SUPPLIED TEXT:
For many Indian migrants, the first glimpse of the ‘Australian dream’ isn’t through the window of a townhouse—it’s from a student dorm, or a shared rental with three other strangers and a gas bill stuck to the fridge. The journey from that first lease to mortgage approval typically takes close to a decade. Patience helps, but it takes strategy, sacrifice, and support that often spans continents.

Recent ABS data paints a picture of slow entry. In 1986, over a third of migrants (33.9%) who had been in Australia for under five years owned their homes. By 2016, that had dropped to 18.9%. Propertyology estimates that 38% of migrants today buy within five years of arrival. By the 10-year mark, about 70% do.

The decline in early ownership isn’t only due to rising house prices, though that plays a part. It reflects longer pathways to permanent residency, higher upfront education costs, and the time it takes to rebuild finances after migration. For many, the arc looks familiar: arrival in early 20s, years of study and rental living, PR in the late 20s, and a home purchase sometime in the early 30s.

And the cost is real. Median house prices have nearly doubled in the past decade. In Melbourne, the current median sits just under $922,500, according to Urban Property Australia’s Q1 2025 data—up 2.7% for the quarter. Units hover at around $629,000. For those hoping to put down a standard 20% deposit, that’s a $180k hill to climb.

Parental support plays a major role in funding first-home deposits, often as a series of staggered transfers from India. It may come from selling land, dipping into retirement savings, or just slow and steady remittances over years. Real estate agents across Melbourne’s west and Sydney’s northwest suburbs frequently note the steady flow of overseas contributions—quiet, legal, and essential.

Australian banks, too, have adjusted. Some now allow parts of a mortgage to be serviced with overseas income, recognising that the migrant economy often exists in two currencies. A typical Indian-Australian deposit might be cobbled together from 50% local savings, 30–40% parental help, and the rest from personal offshore assets like a Provident Fund or inherited gold.

All of this hinges, however, on reaching permanent residency. Without it, access to loans is harder and foreign buyer stamp duty applies. Some choose to wait, despite rising prices, rather than pay the surcharge. Others, unable to delay, buy off-the-plan properties or new builds (the only options open to temporary visa holders), often at higher cost or with longer settlement windows.

Mimosa Homes // Pic supplied. For new homes in Melbourne, go to www.mimosahomes.com.au

But the financial pressures don’t end at the deposit. Many migrants continue to send remittances back to India—to support aging parents, fund siblings’ education, or build a retirement home. A Western Union survey found that two-thirds of migrants in Australia listed remittance obligations as a central reason for moving. This dual load—saving locally, sending abroad—makes the homeownership journey uniquely demanding.

EXERCISE REQUIREMENTS:
**a)** Could you retype the stretch of the article on migrant home ownership from "Recent ABS data" through "the early 30s."?
**b)** Answer these from the article on migrant home ownership:
(i) In 1986, what share of migrants who had been in Australia for under five years owned their homes?
(ii) Around what price do Melbourne units hover?
(iii) Whose survey found that two-thirds of migrants in Australia listed remittance obligations as a central reason for moving?
**c)** How might the article on migrant home ownership carry on past its final sentence? Write the next part.
The listing after this point comes from a separate source, unrelated to the article on migrant home ownership.

GIVEN MATERIAL:
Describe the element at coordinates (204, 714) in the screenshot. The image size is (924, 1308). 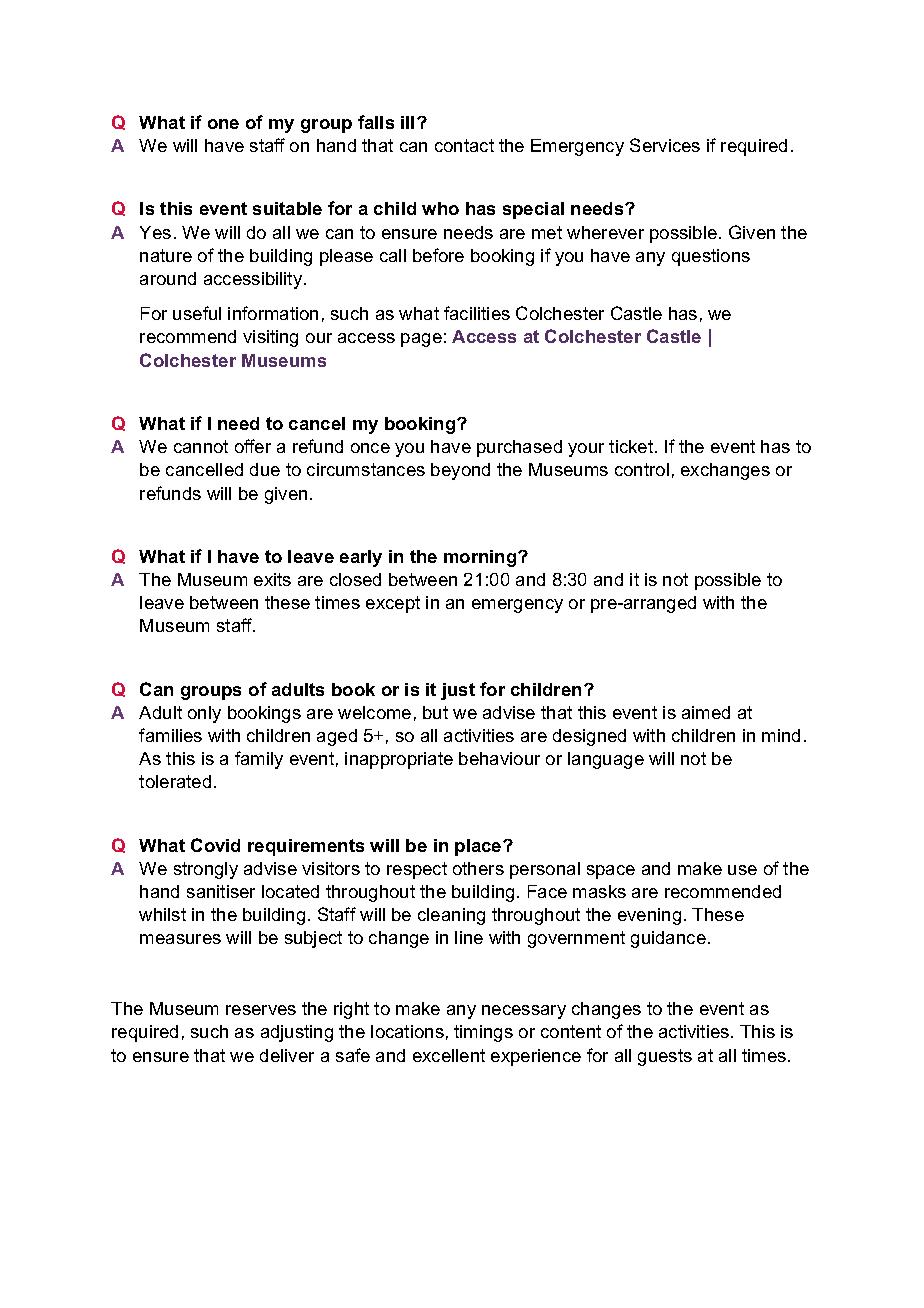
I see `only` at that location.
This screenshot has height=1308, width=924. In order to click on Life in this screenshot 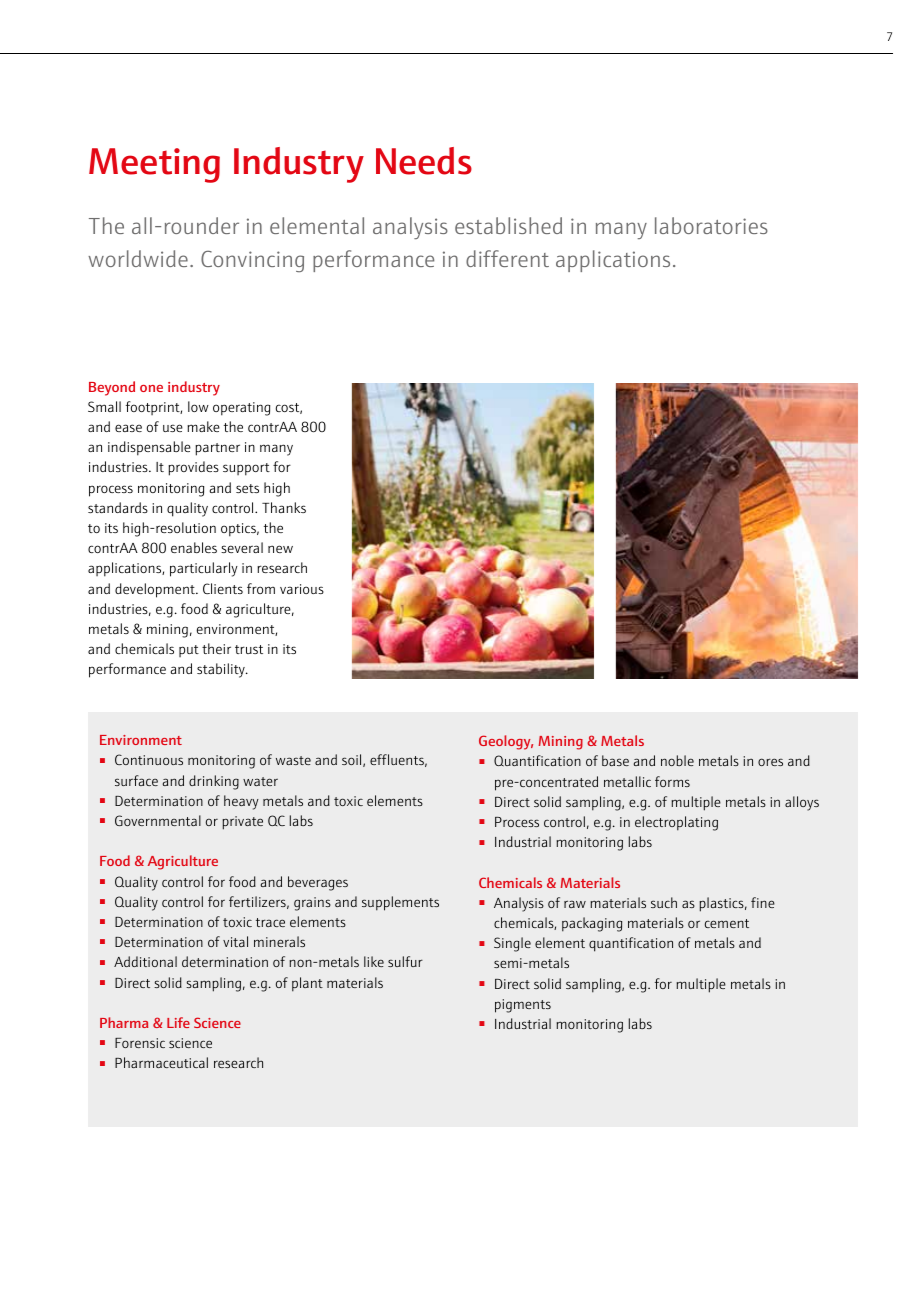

TASK ANSWERS:
**a)**
Recent ABS data paints a picture of slow entry. In 1986, over a third of migrants (33.9%) who had been in Australia for under five years owned their homes. By 2016, that had dropped to 18.9%. Propertyology estimates that 38% of migrants today buy within five years of arrival. By the 10-year mark, about 70% do.

The decline in early ownership isn’t only due to rising house prices, though that plays a part. It reflects longer pathways to permanent residency, higher upfront education costs, and the time it takes to rebuild finances after migration. For many, the arc looks familiar: arrival in early 20s, years of study and rental living, PR in the late 20s, and a home purchase sometime in the early 30s.

**b)**
(i) 33.9%
(ii) Around $629,000
(iii) Western Union's

**c)**
Still, the cultural pressure to buy is strong. Renting is widely viewed as a temporary compromise. There’s pride in holding a title deed, especially in cities like Melbourne or Sydney. For some, it’s a marker of having “made it.” For others, it’s about creating a multi-generational base. Increasingly, Indian-Australian families are buying larger suburban homes to house not just kids, but parents too. The joint-family idea is being reimagined with four bedrooms, two kitchens, and an NBN plan that can handle ten devices.

This arrangement, while practical, also offers economic efficiency: shared mortgages, shared utilities, and shared childcare. It’s a model that’s gaining traction in multicultural suburbs across Victoria and NSW. As one community worker put it, “It’s not about status—it’s about structure.”

Of course, not everyone has access to family capital. Migrants without intergenerational backing often rent for longer, buy smaller, or look further afield—to regional towns or fringe suburbs—where the entry price is lower. Others try creative workarounds: co-buying with siblings, investing in units before upgrading, or leveraging government first-home schemes.

Even so, the wait is getting longer. If the timeline was eight years for a typical Indian-Australian migrant a decade ago, it may now stretch to ten. That’s assuming consistent work, no health setbacks, and the ability to save $20,000 or more per year. For many, the only way forward is to keep one foot in each country—drawing on rupees and remitting dollars until the budget balances.

But somehow, the dream remains intact. Not because it’s easy—but because it’s shared. One household saves, another sends, and a third may move in when the keys arrive. It’s not just a house—it’s a project of migration, stitched together with patience and spreadsheets.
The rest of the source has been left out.